Perfect Sound Forever

The Doors' "Roadhouse Blues"

Versions of Versions
By Kurt Wildermuth


Where Do You Stand?

Where do you stand on the Doors? Your answer can depend on so many things. Is the question what you make of the music of this late-sixties Los Angeles classic rock band? If you're talking about their music, do you mean the songwriting, the performing, or both? For example, lots of people like Bob Dylan as a songwriter but not as a performer. If you're looking across the Doors' body of work, do you consider them restless experimenters or a bluesy outfit that sometimes wandered into psychedelia, balladry, or unambiguous bids for pop-chart hits?

Alternatively, is the question what you make of the Doors' image? In that case, the focus shifts decisively from all four members to the frontman: What's your take on the mythology surrounding Jim Morrison--rock god? poet? shaman? lizard king? naked emperor? Was Morrison a gifted singer, a limited vocalist with a handsome showman's wiles, or a hopeless blowhard desperate to seem profound? All of the above? Other?

[Records]
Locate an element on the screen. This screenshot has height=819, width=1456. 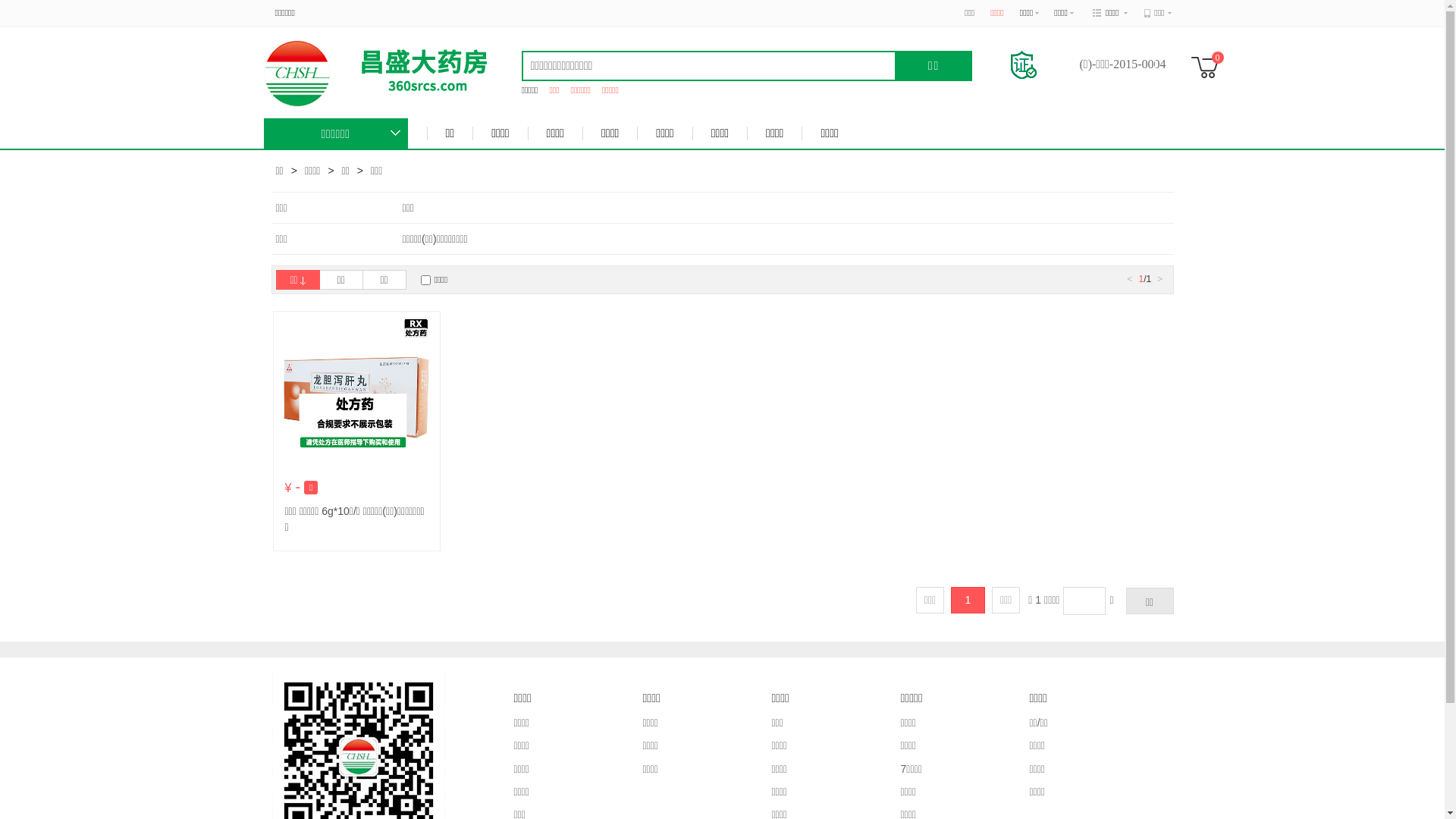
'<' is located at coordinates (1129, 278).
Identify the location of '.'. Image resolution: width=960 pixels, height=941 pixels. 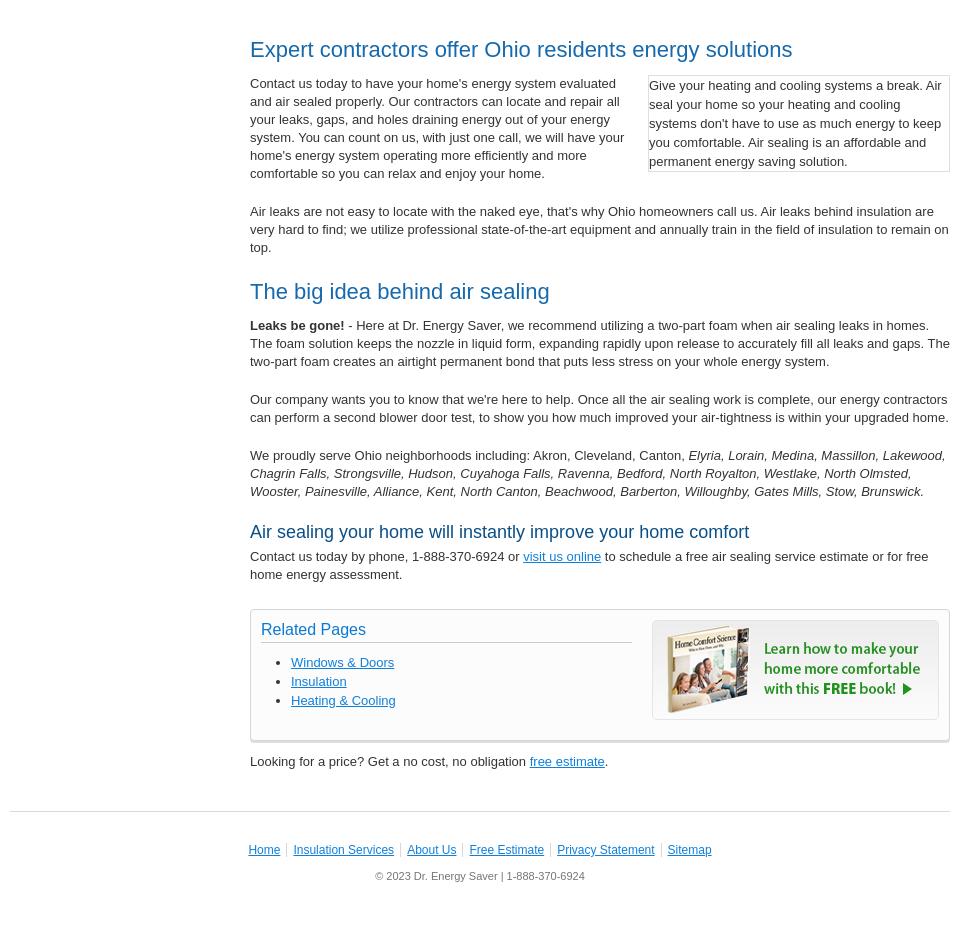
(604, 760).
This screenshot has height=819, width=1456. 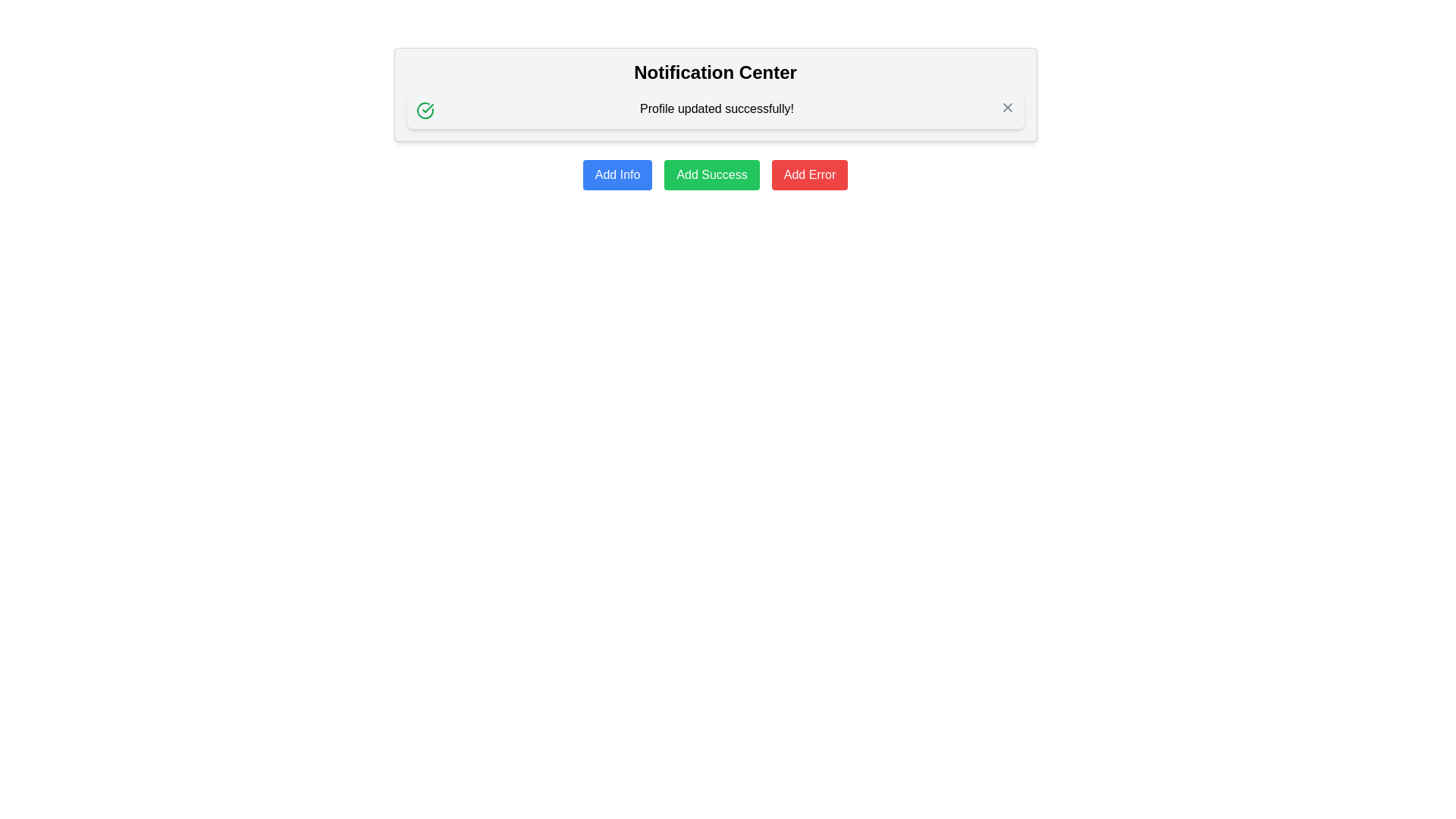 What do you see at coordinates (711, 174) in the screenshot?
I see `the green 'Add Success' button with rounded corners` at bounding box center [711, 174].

= Required tasks =
[a] Reproduce the rows verbatim, beginning with the first row of the Records and stopping after the line that contains "(604, 760).". Omit the pictures.
[b] Write the next part of the essay on the Doors' "Roadhouse Blues," picking up after its last sentence.

= Answers to the problems =
[a]
Locate an element on the screen. This screenshot has height=819, width=1456. 
'<' is located at coordinates (1129, 278).
Identify the location of '.'. Image resolution: width=960 pixels, height=941 pixels. 
(604, 760).

[b]
Of course, your responses depend on the available information. There's a ton of stuff--audio, video, verbal, artifactual--out there related to the band as a musical entity and as a cultural phenomenon. How much of it have you absorbed?

It's one experience to watch Oliver Stone's 1991 biopic The Doors, another to watch vintage live clips on YouTube. It's yet another experience to happen upon one of the Doors' hits--let's say the uncharacteristically poppy and peppy "Touch Me," bursting with love and horns. It's a very different experience to listen deeply to a full album, or all the original albums, or something even deeper in the catalog.


Morrison Hotel Versus An American Prayer

Suppose your first experience of the Doors is the straightforwardly rocking collection of songs Morrison Hotel (1970). This album was a return to streamlined form after the stylistic excursions of the band's previous two albums, Waiting for the Sun (1968) and The Soft Parade(1969).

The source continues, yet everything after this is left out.